Even more importantly, the Miller case states that before collective bargaining can even begin, the user employer and supplier employer must first agree on who has control of the employees, indirect or direct, and with what terms and conditions. That puts them “in a position where there can be no certainty or predictability regarding the identity of the employer” and which subjects which employer will bargain over.
In practical terms, what this decision means for franchisors and employers is that they should be reviewing their franchise operations and leasing agreements to identify what they control relating to the terms, conditions, and wages of the subject employees. The next step is to revise the agreements to clarify which party will control which employees, and which entity will control the terms and conditions of the employee’s employment or employment functions. For example, control over such matters involving employment, safety, and privacy may result in joint employment liability for the franchisor or shared employer.
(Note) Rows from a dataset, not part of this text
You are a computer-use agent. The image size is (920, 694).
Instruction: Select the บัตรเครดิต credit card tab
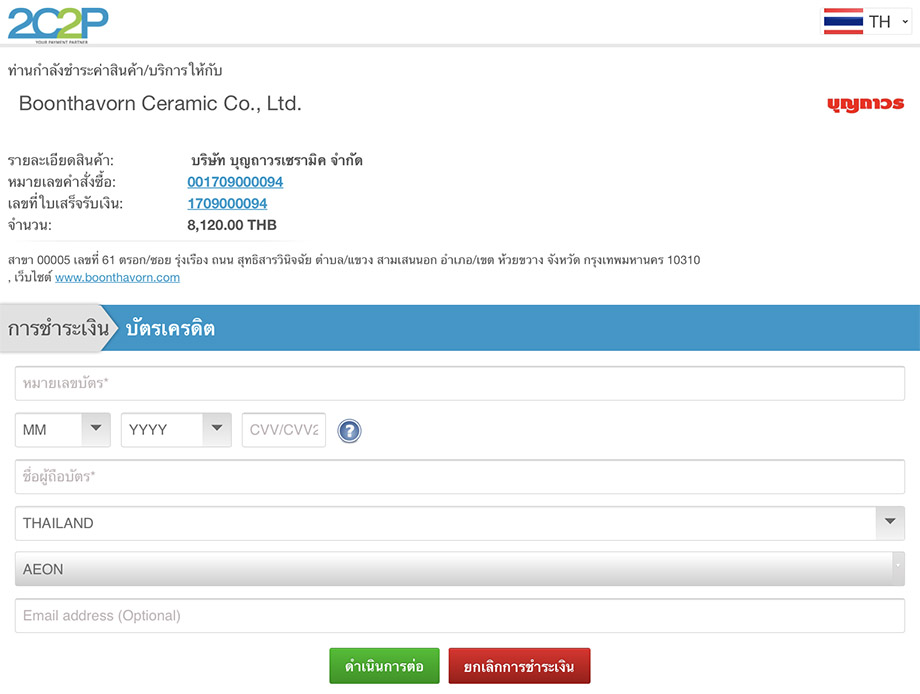170,328
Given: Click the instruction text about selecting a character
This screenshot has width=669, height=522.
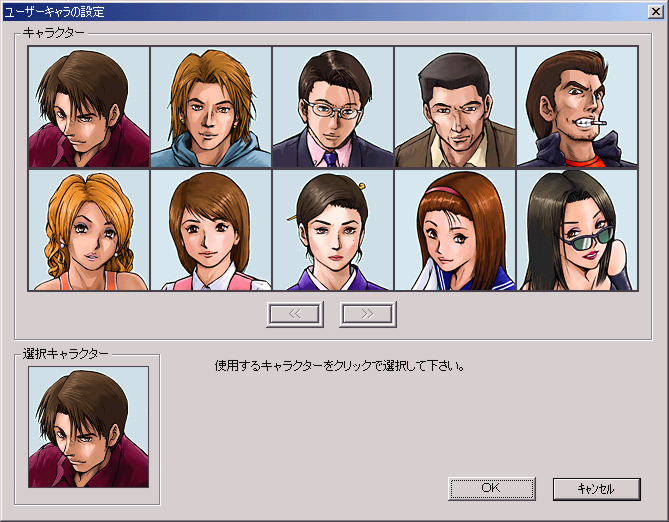Looking at the screenshot, I should [x=340, y=366].
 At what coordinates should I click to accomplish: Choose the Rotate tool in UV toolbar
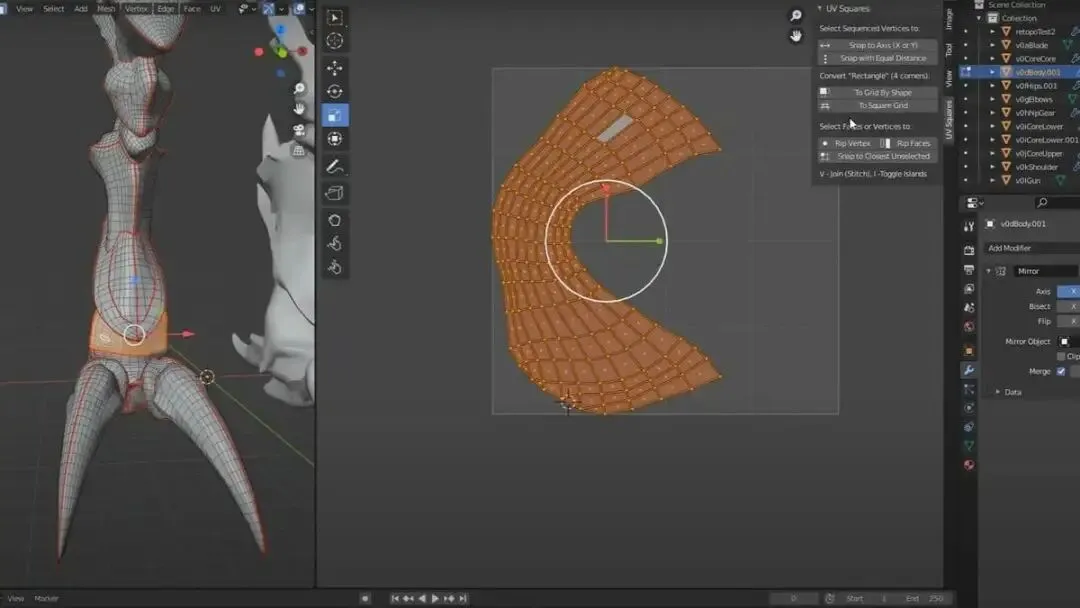(x=335, y=92)

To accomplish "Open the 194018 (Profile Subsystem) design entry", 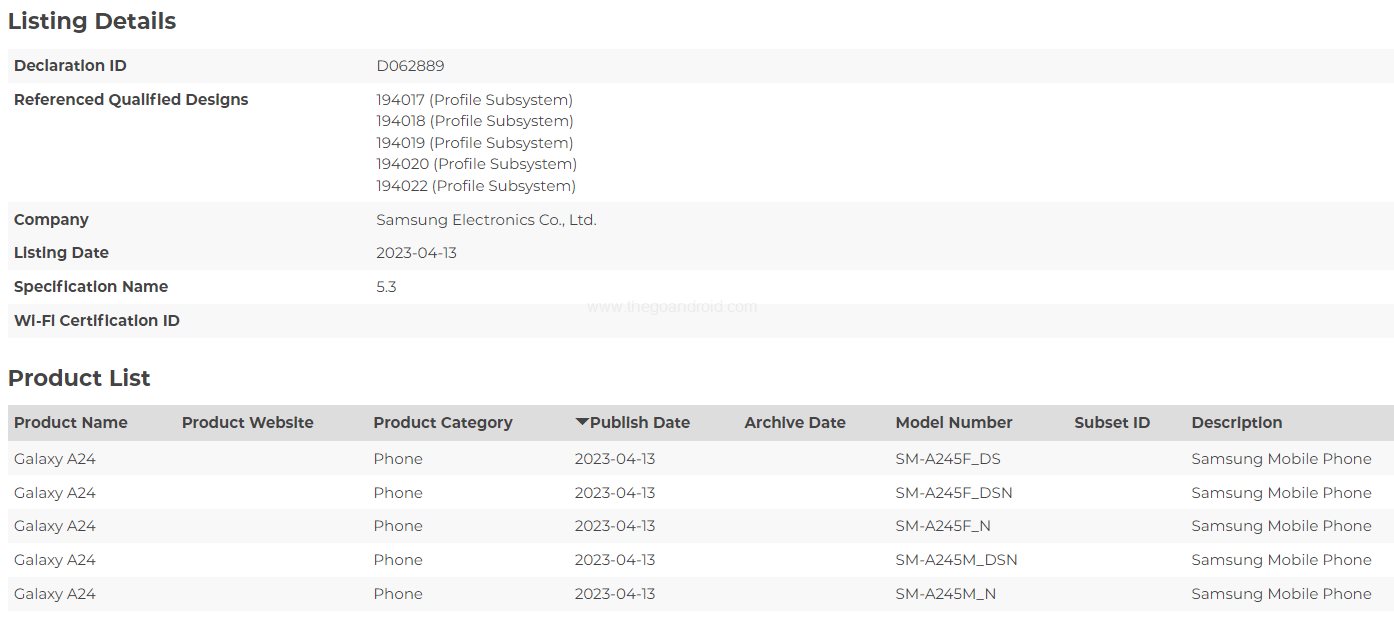I will tap(474, 121).
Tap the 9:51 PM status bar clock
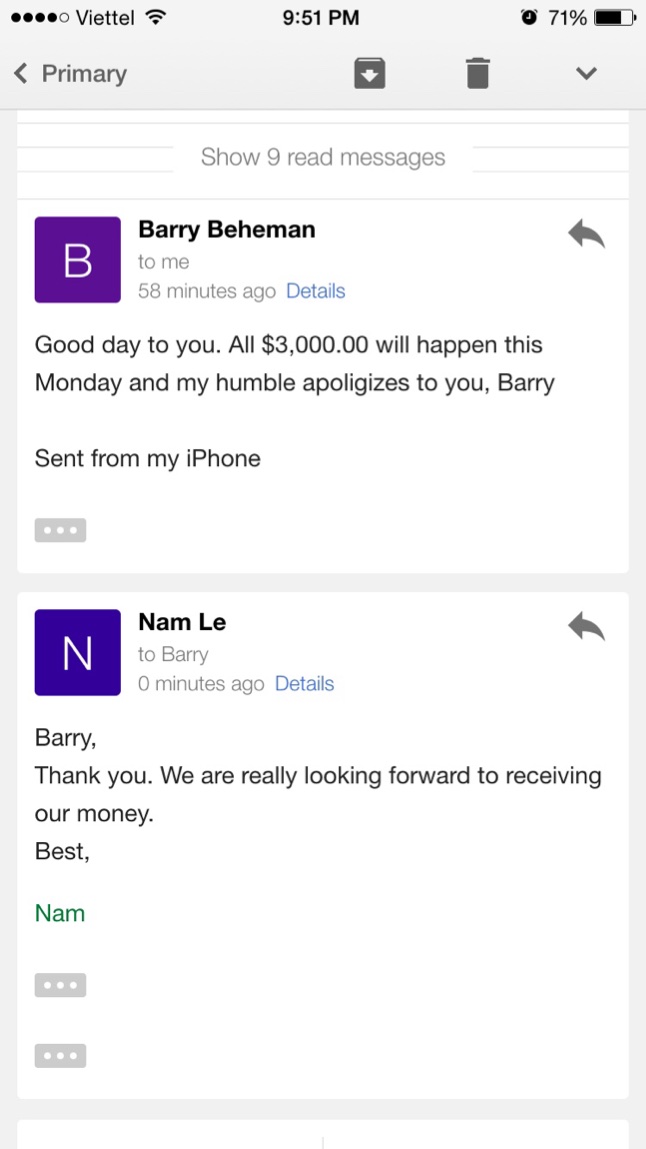 point(321,17)
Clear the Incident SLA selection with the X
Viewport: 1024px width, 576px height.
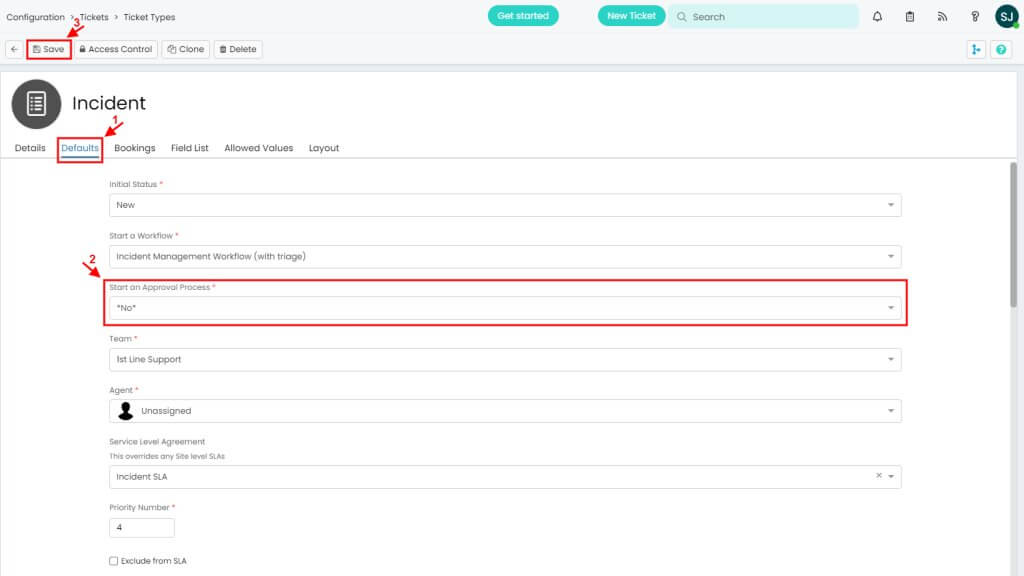877,477
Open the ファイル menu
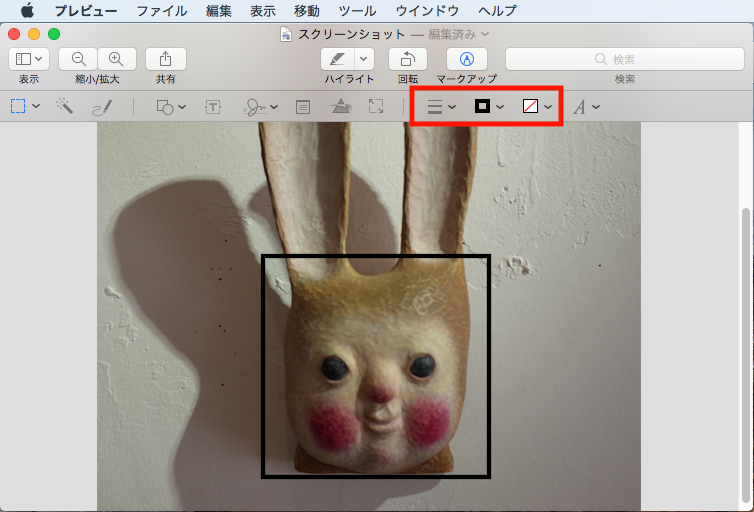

Some suggestions for franchisors:
- Ensure that the franchisee provides its own HR functions and avoid involvement in employment decisions
- Do not require franchisees to use certain HR and payroll forms or employee manuals
- Leave franchisee employee training to the franchisee
- Focus on brand protection, not operations
- Avoid dictating performance measures or conduct of employees
- Do not stipulate certain safety procedures other than to require general compliance with laws, such as OSHA
- Do not require franchisees to use certain software or technology that track data, such as employees’ hours worked or establish work schedules
- Use caution in monitoring franchisees’ social media accounts, as they may reveal franchisee employee postings as to terms and conditions of employment
It is not yet known whether this NLRB approach will be upheld on appeal. Meanwhile, avoiding control in these and similar areas is one option to reduce the risk of being subject to NLRB jurisdiction. Limit actions to providing only information or support on a voluntary basis. Even better, have third parties provide such support and training and leave enforcement to the franchisee or shared employer.
Since the publication of this article, Donald J. Trump was elected as the 45th President of the United States. While leadership appointments are still up in the air, we can presume that his NLRB appointments will be pro-business. However, board members are appointed to five-year terms. Currently, there are three Democrats, one Republican, and one vacancy. In effect, once Trump names a Republican to the board, there is still a Democratic majority, and as a result, not likely to be any changes for the near future. In addition, the general counsel of the NLRB, the author of last year’s guidelines on employment manuals, is in term until mid-2017. At this point, employers would be advised to anticipate the broadening of limits of joint-employment, as discussed in this column.